Einer ihrer wichtigsten Vertreter war Frederic Edwin Church, dessen eklektisches Riesenanwesen «Olana» ausserhalb von Hudson besichtigt werden kann. Wie überall in diesem Land lebten auch hier einst Ureinwohner: die Mohikaner, die den Hudson River Mahicannituck tauften, «Wasser, das immer fliesst».
Freier Geist
Bevor Hudson zur Filmkulisse wurde, in der wir uns während unseres Aufenthalts wähnten, war es zu Beginn des 20. Jahrhunderts eine Destination für Glücksspiele, Prostitution und Alkoholschmuggel.

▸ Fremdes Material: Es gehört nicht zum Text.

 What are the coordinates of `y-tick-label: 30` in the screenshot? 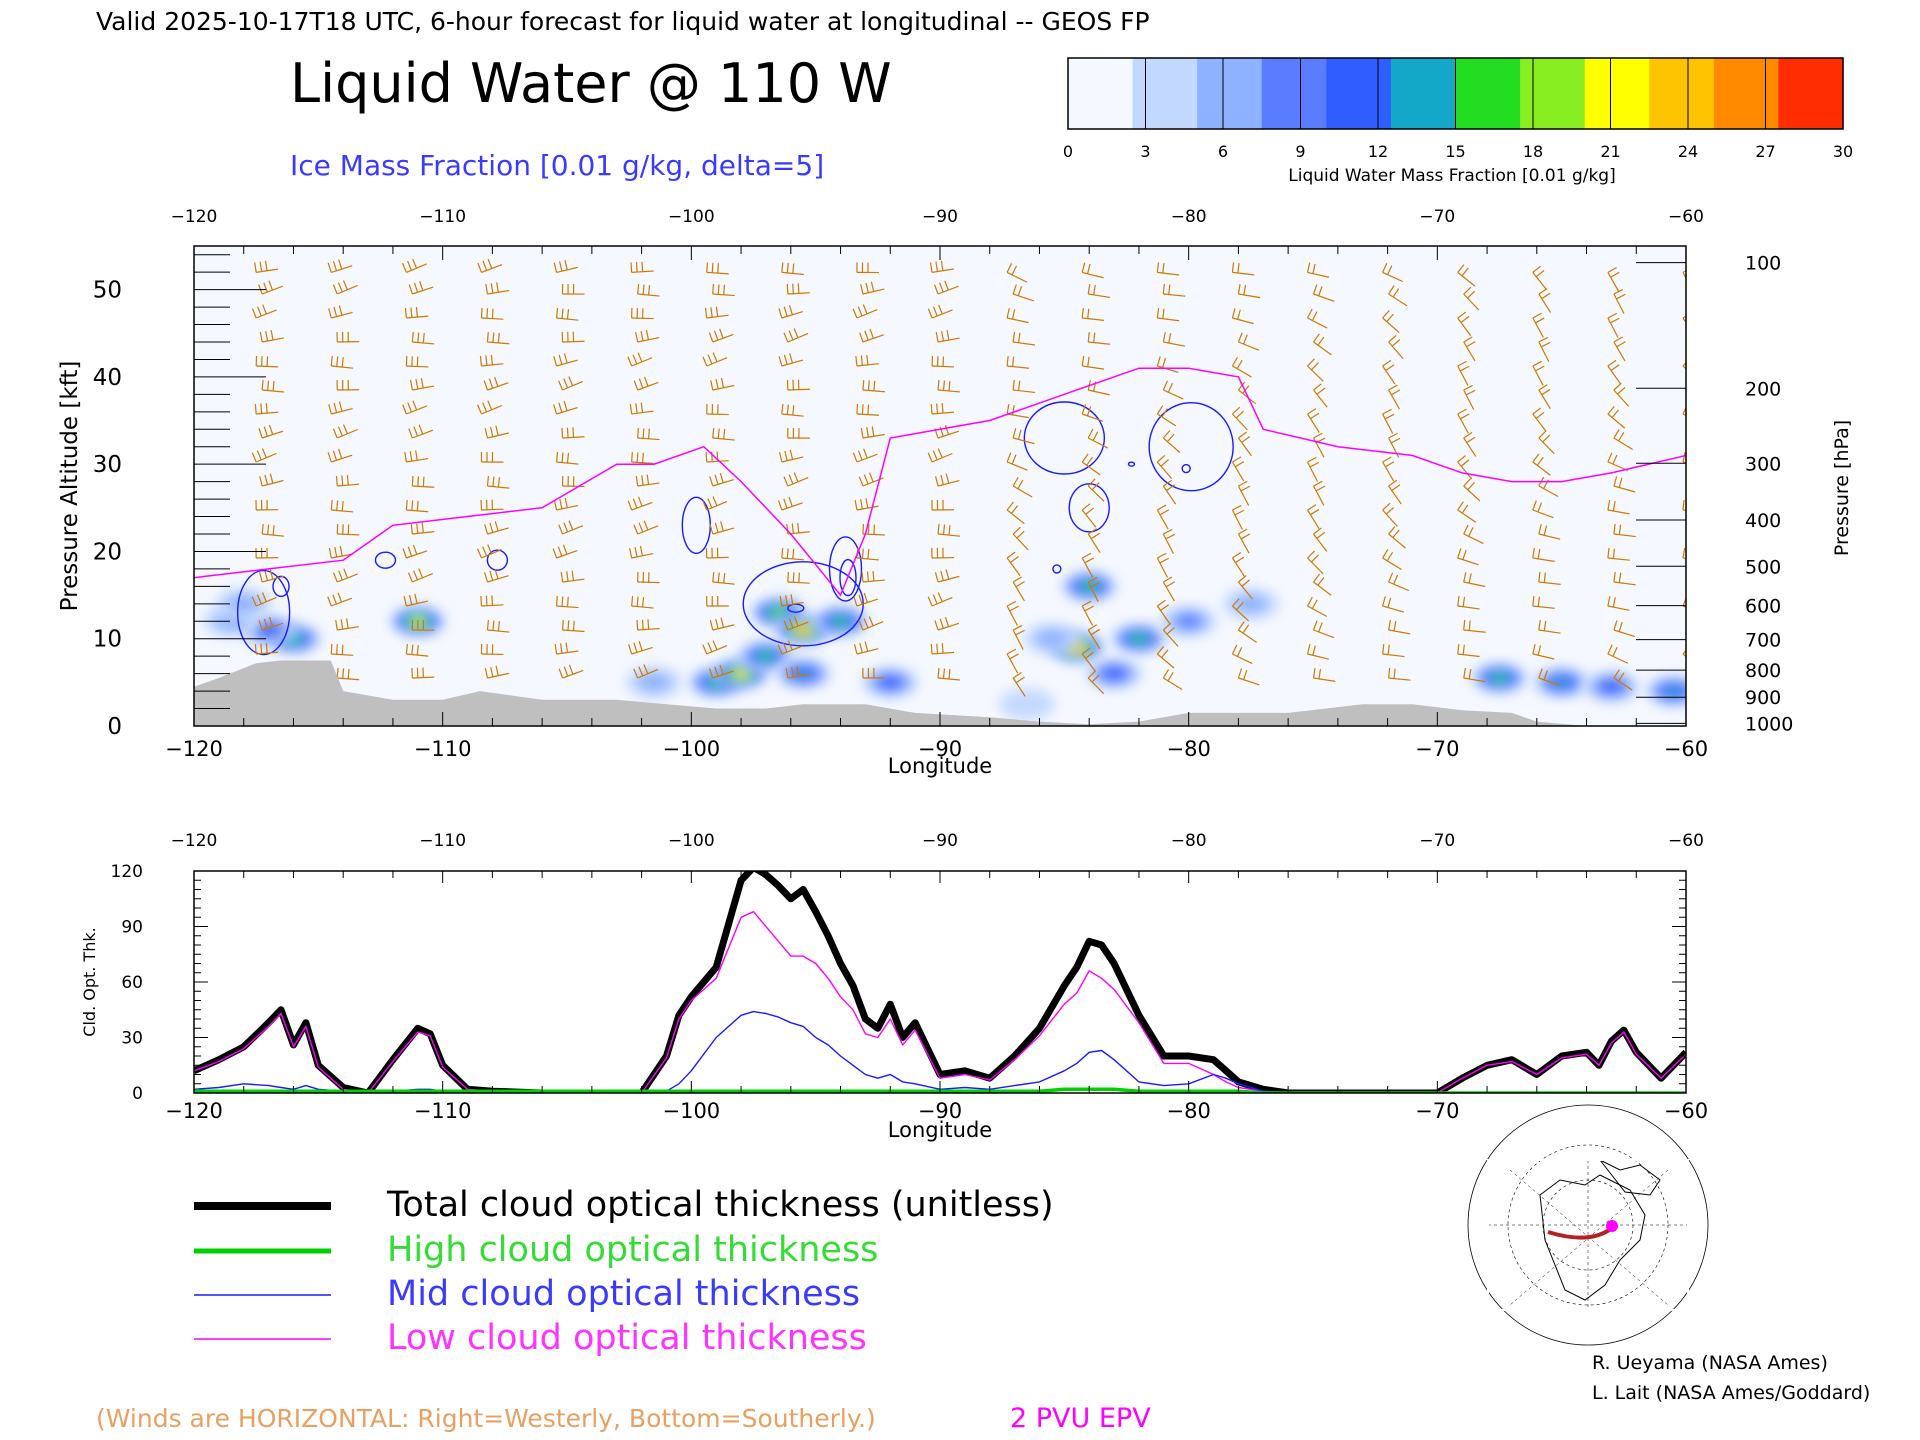 It's located at (108, 465).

Die Aussteiger, Antiquitätenhändler und Kunstschaffenden, die in den 1980er Jahren herzogen, gestalteten den Ort so um, so dass er als utopisch, alternativ und LGBTQ-freundlich wahrgenommen wurde. Ob dieser ursprüngliche freie Geist noch vorhanden ist, ist schwer einzuschätzen: Das Städtchen richtet sich wirklich gekonnt als Filmkulisse her, was nicht bedeutet, dass wir sie nicht genossen haben.
Doch nächstes Mal tauchen wir tiefer ins Hudson Valley ein, um im Lake George zu schwimmen, wo einst Georgia O’Keeffe und Alfred Stieglitz ihre Sommer verbrachten, um in den Shawangunk Mountains zu wandern, um Ikonen der Architektur von Frank Lloyd Wright und Marcel Breuer aufzusuchen und um Bethel Woods zu besichtigen, wo 1969 das legendäre Woodstock-Festival stattfand – vor allem aber, um den energiegeladenen Big Apple-Städtetrip mit einem Wochenende «upstate» noch abwechslungsreicher zu gestalten.